Anderthalb Stunden später kentert die Tide. Der Wind hat auf SE gedreht und etwas abgeflaut. Beides kommt unserem Kurs zum Wind zugute. Ich stoppe die Maschine und setze erst das Groß und dann die Genua. Wow! Diese Stille. Schönstes Segeln. Wenn auch hoch am Wind. Néfertiti arbeitet im Seegang. Aber alles ist handig. Auch als der Wind wieder zunimmt und ich etwas später das erste Reff einbinde und eine halbe Stunde später das Zweite. Néfertiti galoppiert, rauscht durch eine steiler werdende See. In den Böen wird der Schaum von den Kämen weg geblasen. Längst fliegt auch wieder Gischt über Deck. Bei der Fahrt (schneller als unter Motor) ist abzusehen, dass wir zu früh am Seegatt ankommen werden. Es fängt an zu nieseln und über den Himmel jagen Wolken grau in grau. Nur das Barometer steht wie festgenagelt auf 1011hPa.
Ich gehe gedanklich unsere Optionen durch. Die Seegatten sind bei Starkwind aus dem nördlichen Quadranten unpassierbar, aber wir haben Wind aus dem Südquadranten. Trotzdem kann die Konstellation Wind gegen Strom lebensgefährlich sein. 1. Die Sicht ist mäßig. Aber wir können jederzeit umkehren. 2. Das Seegatt der Blauen Balje soll 60 cm mehr Wasser haben als die Alte Harle. Das bedeutet nach der Zwölftel-Regel gleicher Wasserstand gut anderthalb Stunden früher. 3. Wenn der SE durchsteht, wird in der Blauen Balje kaum Seegang herrschen, weil die vorgelagerte Insel Minsener Oog perfekten Landschutz geben wird. 4. Das feststehende Barometer lese ich auch als: Wird schon nicht so schlimm werden. (Ja, ich weiß: der Spruch ist bekannt aus der Rubrik „Berühmte letzte Worte“, aber …) Unterm Strich komme ich zu dem Schluss: Die Blaue Balje ist unsere beste Option!
Néfertiti segelt weiter südwärts. Wangerooge taucht im Regendunst auf. Auch der markante Westturm. Ich drehe kurz bei, nehme eine Peilung und zeichne sie unten in die Karte ein. Sie hilft bei der Identifizierung einiger Tonnen in Sichtweite. Der Strom zieht gewaltig.
„Ist es noch weit?“
„Ja, aber wenn wir erst einmal im Watt sind, kann uns nichts mehr passieren.“ Dann schalte ich wegen der schlechten Sicht die Dreifarbenlaterne ein und steige wieder nach oben. Immer wieder gehen größere Wellen unter Néfertiti durch. Aus NW. Das Phänomen habe ich schon länger beobachtet. Unter der Windsee gibt es eine gegenläufige Dünung. Die Frage ist nur: Ist das eine alte Dünung oder eine Neue?
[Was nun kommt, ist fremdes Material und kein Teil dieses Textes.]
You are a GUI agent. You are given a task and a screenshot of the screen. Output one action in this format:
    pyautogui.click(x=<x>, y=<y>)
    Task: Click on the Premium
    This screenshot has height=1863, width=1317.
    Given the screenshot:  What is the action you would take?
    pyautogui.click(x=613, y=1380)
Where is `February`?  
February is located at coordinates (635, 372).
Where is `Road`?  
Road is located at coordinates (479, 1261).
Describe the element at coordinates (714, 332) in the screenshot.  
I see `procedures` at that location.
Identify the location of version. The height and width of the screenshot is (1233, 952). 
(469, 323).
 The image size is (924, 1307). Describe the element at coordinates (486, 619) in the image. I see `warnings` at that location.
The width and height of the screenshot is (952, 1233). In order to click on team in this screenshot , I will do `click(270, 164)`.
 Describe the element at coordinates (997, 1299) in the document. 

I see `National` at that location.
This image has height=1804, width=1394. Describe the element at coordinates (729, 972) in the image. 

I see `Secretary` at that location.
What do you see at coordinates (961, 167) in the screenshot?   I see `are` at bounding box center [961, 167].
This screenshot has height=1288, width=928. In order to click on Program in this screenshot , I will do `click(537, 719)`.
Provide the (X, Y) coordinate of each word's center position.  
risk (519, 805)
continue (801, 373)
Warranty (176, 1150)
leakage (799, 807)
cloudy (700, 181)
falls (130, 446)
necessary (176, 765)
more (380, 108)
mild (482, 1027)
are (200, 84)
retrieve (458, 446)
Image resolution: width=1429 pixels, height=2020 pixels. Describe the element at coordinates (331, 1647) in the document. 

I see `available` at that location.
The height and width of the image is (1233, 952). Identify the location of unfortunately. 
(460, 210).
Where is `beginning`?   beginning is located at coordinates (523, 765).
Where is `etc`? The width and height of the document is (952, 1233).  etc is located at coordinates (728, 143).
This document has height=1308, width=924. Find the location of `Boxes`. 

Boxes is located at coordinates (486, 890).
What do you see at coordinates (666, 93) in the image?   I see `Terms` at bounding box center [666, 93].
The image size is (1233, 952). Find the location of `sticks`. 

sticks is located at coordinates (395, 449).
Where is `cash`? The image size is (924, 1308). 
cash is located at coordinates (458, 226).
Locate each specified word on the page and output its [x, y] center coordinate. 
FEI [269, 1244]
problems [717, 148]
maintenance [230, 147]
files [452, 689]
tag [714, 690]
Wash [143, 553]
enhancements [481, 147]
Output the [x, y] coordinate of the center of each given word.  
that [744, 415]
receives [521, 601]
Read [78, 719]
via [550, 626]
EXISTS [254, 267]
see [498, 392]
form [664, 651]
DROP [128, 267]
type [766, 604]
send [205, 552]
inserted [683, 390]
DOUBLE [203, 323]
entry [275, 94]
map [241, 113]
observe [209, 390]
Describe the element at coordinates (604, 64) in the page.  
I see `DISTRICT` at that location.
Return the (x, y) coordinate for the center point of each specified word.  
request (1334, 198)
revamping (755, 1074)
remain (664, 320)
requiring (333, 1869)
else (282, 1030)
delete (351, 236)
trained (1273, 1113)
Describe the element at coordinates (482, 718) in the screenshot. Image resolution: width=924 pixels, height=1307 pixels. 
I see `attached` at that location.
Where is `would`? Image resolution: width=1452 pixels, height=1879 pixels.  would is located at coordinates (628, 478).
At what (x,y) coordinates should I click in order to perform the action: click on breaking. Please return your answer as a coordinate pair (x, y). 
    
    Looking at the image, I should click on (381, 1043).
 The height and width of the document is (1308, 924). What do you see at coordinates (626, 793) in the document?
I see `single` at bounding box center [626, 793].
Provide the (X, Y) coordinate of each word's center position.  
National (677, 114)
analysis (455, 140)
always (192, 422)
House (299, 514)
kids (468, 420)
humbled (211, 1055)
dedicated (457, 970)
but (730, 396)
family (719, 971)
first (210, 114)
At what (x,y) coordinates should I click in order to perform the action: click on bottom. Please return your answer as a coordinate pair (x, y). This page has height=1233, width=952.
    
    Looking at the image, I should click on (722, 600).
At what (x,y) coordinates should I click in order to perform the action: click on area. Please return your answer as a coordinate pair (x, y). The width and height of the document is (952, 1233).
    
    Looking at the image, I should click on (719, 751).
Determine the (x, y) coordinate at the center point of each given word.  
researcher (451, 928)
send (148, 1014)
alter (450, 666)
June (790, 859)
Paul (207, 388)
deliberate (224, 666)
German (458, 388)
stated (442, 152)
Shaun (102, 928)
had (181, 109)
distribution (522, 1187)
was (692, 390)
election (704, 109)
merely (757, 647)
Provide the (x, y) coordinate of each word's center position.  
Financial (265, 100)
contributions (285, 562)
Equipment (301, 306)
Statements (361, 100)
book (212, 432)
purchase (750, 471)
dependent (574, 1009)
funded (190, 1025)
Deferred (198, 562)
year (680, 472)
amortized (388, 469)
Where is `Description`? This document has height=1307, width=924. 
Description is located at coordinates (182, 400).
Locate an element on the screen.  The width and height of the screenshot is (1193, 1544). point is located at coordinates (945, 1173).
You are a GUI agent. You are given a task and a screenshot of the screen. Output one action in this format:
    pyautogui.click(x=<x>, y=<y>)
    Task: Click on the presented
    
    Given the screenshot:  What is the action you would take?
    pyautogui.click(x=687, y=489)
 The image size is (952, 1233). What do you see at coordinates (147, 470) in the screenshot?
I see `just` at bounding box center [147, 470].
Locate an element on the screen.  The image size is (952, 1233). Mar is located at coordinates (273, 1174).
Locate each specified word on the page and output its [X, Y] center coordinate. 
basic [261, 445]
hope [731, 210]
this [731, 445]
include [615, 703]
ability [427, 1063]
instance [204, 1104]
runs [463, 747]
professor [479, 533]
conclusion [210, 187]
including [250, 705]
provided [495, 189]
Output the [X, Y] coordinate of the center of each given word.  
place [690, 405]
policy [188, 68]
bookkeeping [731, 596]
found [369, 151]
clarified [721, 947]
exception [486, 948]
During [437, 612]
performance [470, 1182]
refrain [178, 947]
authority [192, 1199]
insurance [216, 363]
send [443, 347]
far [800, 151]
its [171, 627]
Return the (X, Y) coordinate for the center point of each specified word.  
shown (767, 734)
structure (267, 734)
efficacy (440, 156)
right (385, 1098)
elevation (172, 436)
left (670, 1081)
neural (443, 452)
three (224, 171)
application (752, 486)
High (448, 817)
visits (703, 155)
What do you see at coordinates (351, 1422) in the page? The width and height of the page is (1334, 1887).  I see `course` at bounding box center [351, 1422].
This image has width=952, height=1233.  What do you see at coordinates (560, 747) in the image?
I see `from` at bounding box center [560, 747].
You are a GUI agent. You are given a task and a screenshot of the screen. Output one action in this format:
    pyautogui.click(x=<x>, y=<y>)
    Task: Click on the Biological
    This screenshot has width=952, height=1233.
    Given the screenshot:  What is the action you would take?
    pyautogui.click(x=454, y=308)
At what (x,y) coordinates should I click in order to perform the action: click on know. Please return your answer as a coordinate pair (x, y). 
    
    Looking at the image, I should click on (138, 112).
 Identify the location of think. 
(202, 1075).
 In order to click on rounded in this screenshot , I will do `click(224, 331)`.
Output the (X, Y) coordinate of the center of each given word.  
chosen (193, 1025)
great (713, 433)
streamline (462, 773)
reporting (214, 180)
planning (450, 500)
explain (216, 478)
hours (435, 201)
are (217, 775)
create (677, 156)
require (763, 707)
Ich steuere das Fahrwasser zur Jade an, von dem die Blaue Balje abzweigt. Plötzlich jagt eine Sturmbö heran. Néfertiti neigt sich tiefer. Weiter Reffen? Wir haben schon zwei Reffs im Groß. Andererseits ist es kein Aufwand, also reffe ich nun auch die Genua. Viel langsamer werden wir nicht. Hoch am Wind kreuzt Néfertiti auf die Blaue Balje zu. Wir sind über zwei Stunden zu früh. Deshalb bin ich über den Zeitverlust durch Kreuzen nicht traurig. Aber bei der Strömung sind wir nicht wirklich langsam… Néfertiti läuft auf ihrem Holeschlag auf den Strand Wangerooges zu. Unter Land nimmt die Windsee deutlich ab. Wir sind schon auf dem Flachen, als ein prasselnder Regenschauer über uns hereinbricht. Die Tropfen trommeln auf das Deck und peitschen die Wasseroberfläche. Sieht magisch aus. In der Regenfahne verschwindet Wangerooge vollkommen aus meiner Sicht. Wie weggewischt.
„Verdammt, verdammt!“ Ohne Sicht kommen wir durch keines der Seegatten. Ich drehe bei. Die Tide zieht uns beängstigend schnell mit sich. Das weiß ich, auch wenn ich es in der grauen Regenfahne nicht sehen kann.
„Hast du was gesagt, Cherie?“
„Nein, nichts. Ich bewundere nur die Aussicht.“ Ima schaut durch das Plexiglasschott, das ich eingesetzt hatte, als es anfing zu nieseln.
„Igitt!“ Sie wendet sich ab.
„Bitte starte doch mein Handy!“ Noch zeigt das Echolot 7 Meter an, aber um uns herum ist nur nasse, graue Watte. Ohne Sicht schränken sich unsere Optionen gewaltig ein… Umkehren? … Ankern? … Beidrehen?
Ich denke die neue Situation durch. Für mein Empfinden ist das ein Schauer. Das Barometer spricht auch dafür. In einer Stunde sieht das hier wahrscheinlich schon wieder ganz anders aus. Hier zu ankern kann das zwar ungemütlich sein, da Strom und Wind gegeneinander arbeiten, aber nicht gefährlich. Schließlich befinden wir uns schon im Landschutz Wangerooges. Andererseits gibt es diese Dünung aus NW. Wenn die von einem kommenden Sturm herrührt, sind wir hier auf Legerwall! Ima reicht mir das Handy mit der geöffneten Navionics App. Noch haben wir Raum.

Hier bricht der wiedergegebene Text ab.